Information given: Begin
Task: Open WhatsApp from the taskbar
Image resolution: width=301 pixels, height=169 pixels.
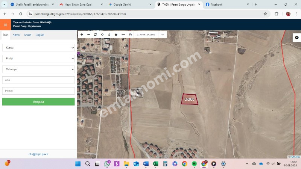Action: [x=107, y=164]
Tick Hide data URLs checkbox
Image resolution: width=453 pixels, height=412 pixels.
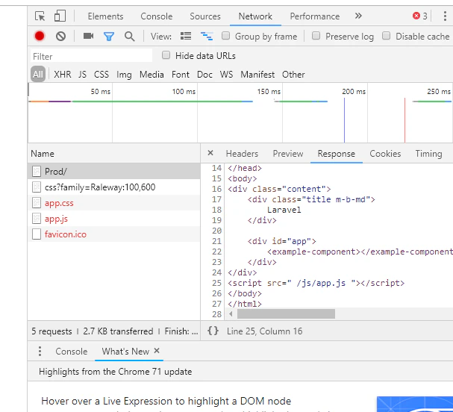pyautogui.click(x=166, y=55)
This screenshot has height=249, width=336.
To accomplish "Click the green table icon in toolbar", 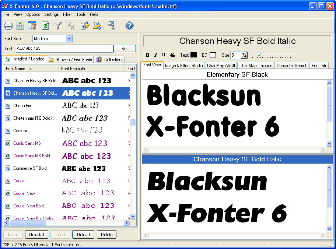I will click(20, 25).
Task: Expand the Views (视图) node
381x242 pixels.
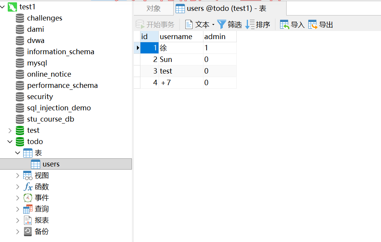Action: click(18, 175)
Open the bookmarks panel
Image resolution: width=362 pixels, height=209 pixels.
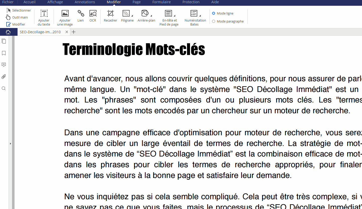4,53
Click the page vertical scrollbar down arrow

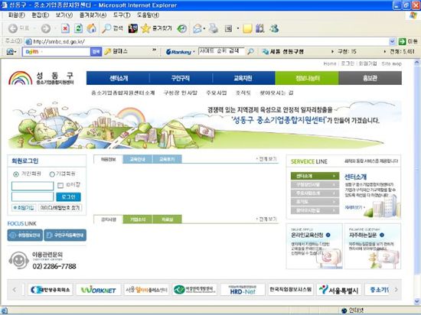point(416,301)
Information given: End
Exercise brief: Going through the entries above, count the lines that include "Task" and state only the result.

Result below: 2